Logo, não há falar em natureza salarial dos valores decorrentes de empréstimo consignado, como afirma o recorrente. 

De mais a mais, se nem mesmo o salário e verbas assemelhadas, que têm natureza alimentar, gozam da proteção da impenhorabilidade absoluta, segundo decidiu a Corte Especial no julgamento do EREsp 1.582.475/MG (julgado em 3/10/2018, DJe de 16/10/2018), não é razoável que se confira tal blindagem aos valores decorrentes de empréstimo consignado, apenas porque se encontram depositados na conta salário do devedor. 

Firmadas essas premissas, verifica-se, no particular, que o TJ/DFT, ao analisar o conjunto fático-probatório dos autos, concluiu que “havia diversos créditos sem a comprovação da sua origem, totalizando R$ 18.633,68 (R$ 819,00 + 4.928,34 + 12.886,34)”; que se “determinou a manutenção da penhora do valor de R$ 12.181,51, que seria uma quantia inferior aos créditos sem a demonstração da sua origem”; que “no extrato de ID 12931030 - Pág. 239 há informação de que apenas o montante de R$ 6.559,50 é decorrente de salário, os demais depósitos são decorrentes de empréstimos consignados ou verbas em que não houve comprovação da origem”; que “não há no extrato de ID 12931030 - Pág. 239 qualquer informação que possa denotar que o bloqueio culminou com o saldo negativo da conta”; e, por fim, que “está claramente demonstrado que o valor penhorado não se refere a verba salarial” (fl. 379, e-STJ). 

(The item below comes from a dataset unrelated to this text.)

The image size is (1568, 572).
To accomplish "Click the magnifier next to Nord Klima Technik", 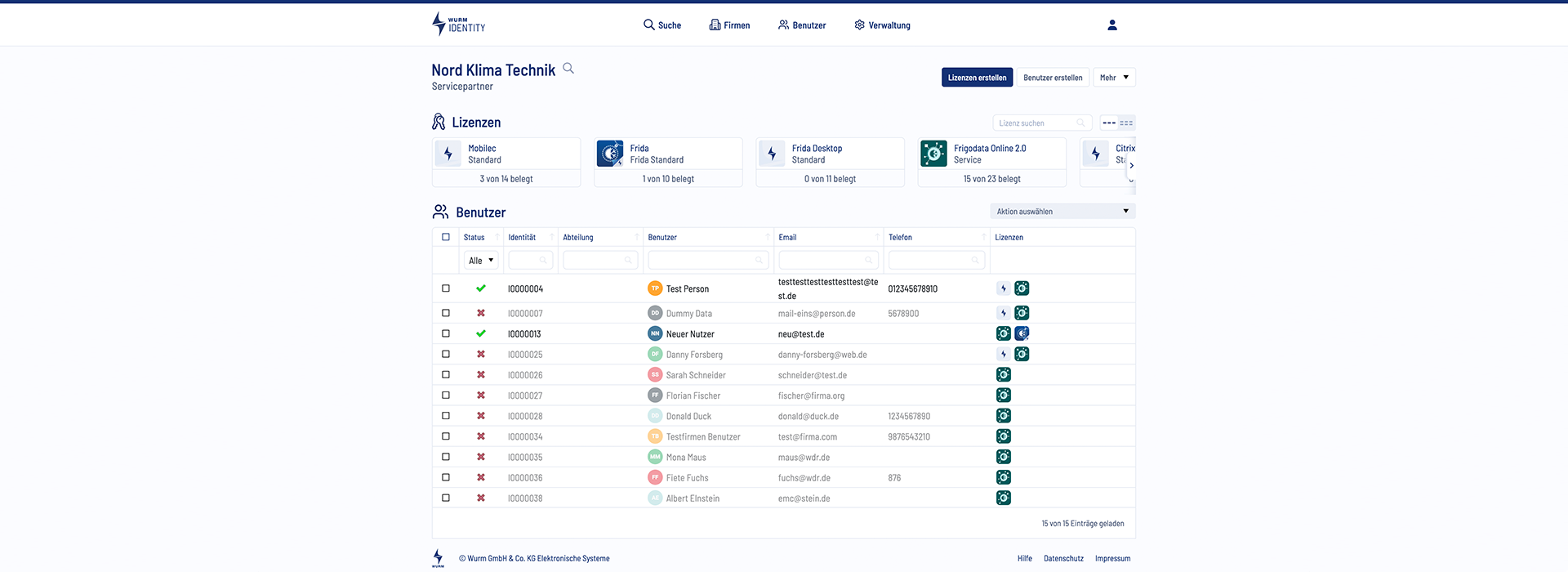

Nesse contexto, diferentemente do decidido pela Terceira Turma no REsp 1.820.477/DF, (julgado em 19/05/2020, DJe 27/05/2020), constata-se que a penhora recaiu sobre valores cuja origem não foi comprovada pelo devedor, não havendo, pois, falar em impenhorabilidade. 

DA CONCLUSÃO 

Forte nessas razões, CONHEÇO EM PARTE do recurso especial e, nessa extensão, NEGO-LHE PROVIMENTO. 

CERTIDÃO DE JULGAMENTO TERCEIRA TURMA 

Certifico que a egrégia TERCEIRA TURMA, ao apreciar o processo em epígrafe na sessão realizada nesta data, proferiu a seguinte decisão: A Terceira Turma, por unanimidade, negou provimento ao recurso especial, nos termos do voto do(a) Sr(a). Ministro(a) Relator(a). Os Srs. Ministros Paulo de Tarso Sanseverino (Presidente), Ricardo Villas Bôas Cueva, Marco Aurélio Bellizze e Moura Ribeiro votaram com a Sra. Ministra Relatora.